Rafael Lobato had extensive experience in this area, backed by more than 20 years working as a travel photographer. A master in the art of reflecting cultural diversity, he traveled with his son Chema to Las Hurdes. It was in the highlands where Lobato found the star of his visual story: a boy, who was barely eleven years old, with a face of having been born before the world was made and then having suffered all its miseries, was playing a drum. His face and his appearance showed everything Lobato was looking for. After overcoming the initial mistrust for being an outsider, his camera’s shutter captured the child in action, as can be seen in the blurred outline of the stick hitting the batter head.

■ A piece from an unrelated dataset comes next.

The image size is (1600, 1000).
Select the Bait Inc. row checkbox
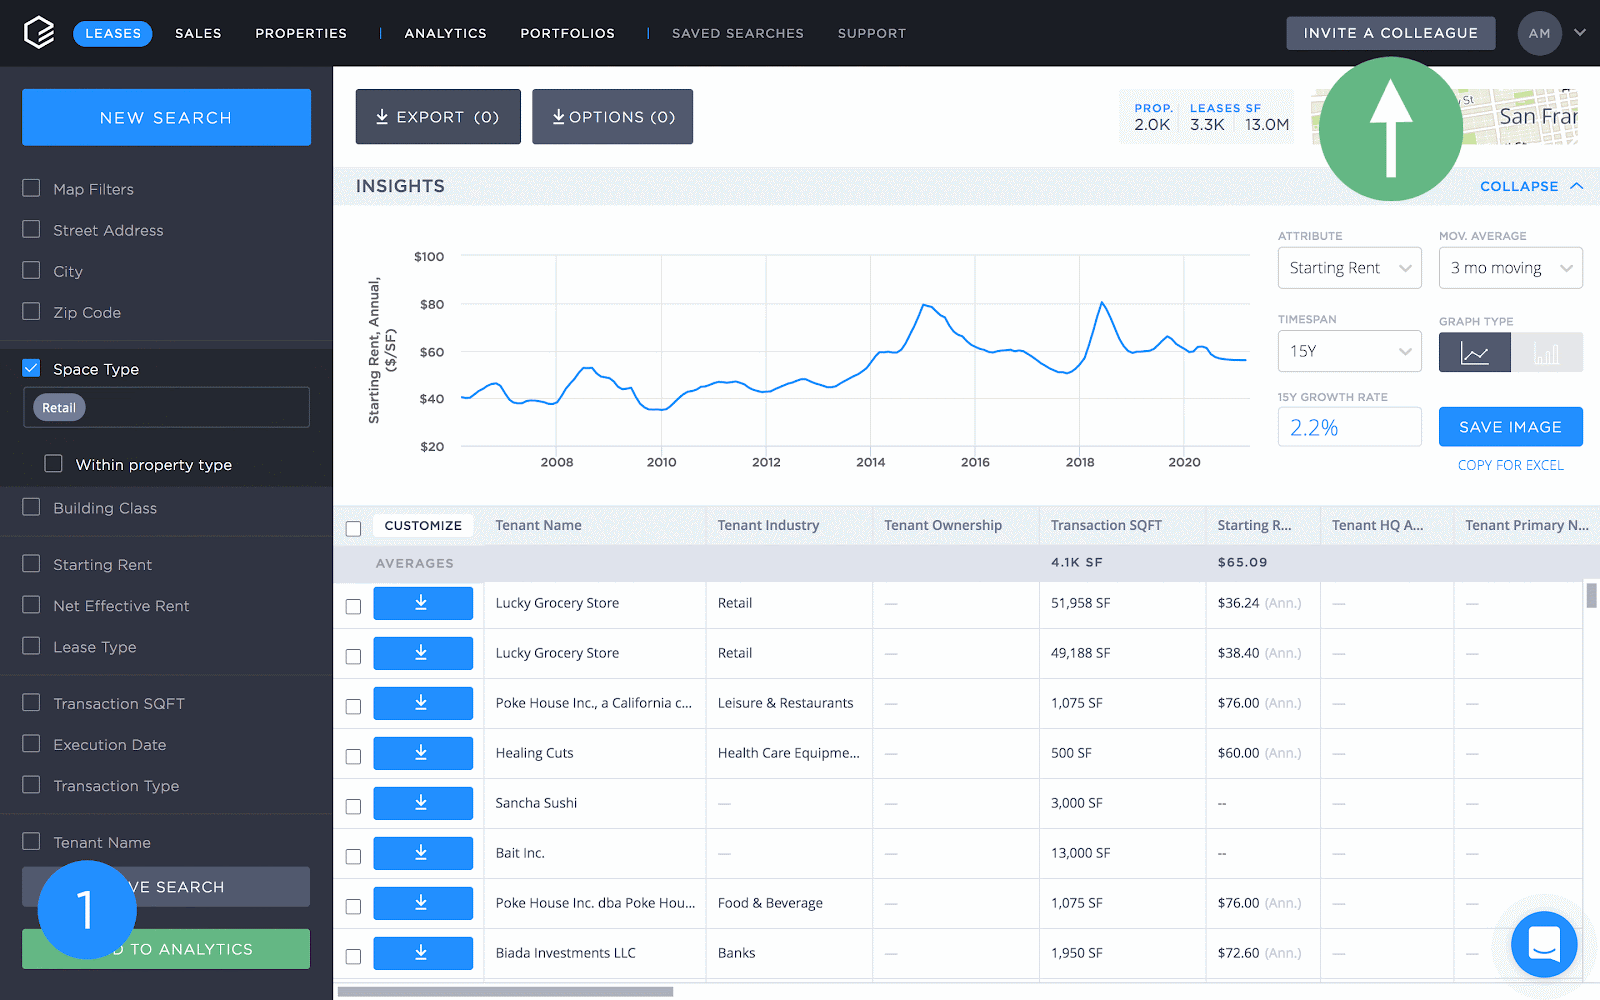pos(353,856)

Rafael Sanz Lobato belonged to the generation of post-war photographers who, from the 50s, produced an exceptional documentary body of work, which earned him Spain’s National Photography Award in 2011. His body of work, closely linked to black and white, focused on social documentary, portraiture and still life.
Rafael Sanz Lobato
Sevilla, 1932 — Madrid, 2015
At the age of 22 he got his first camera, a Braun Paxette, and taught himself the secrets of developing and printing. He belonged to the generation of post-war photographers who produced an exceptional documentary output, which earned him Spain’s National Photography Award in 2011. In 1964 he joined the Royal Photographic Society of Madrid, and a year later he founded the group La Colmena together with other photographers.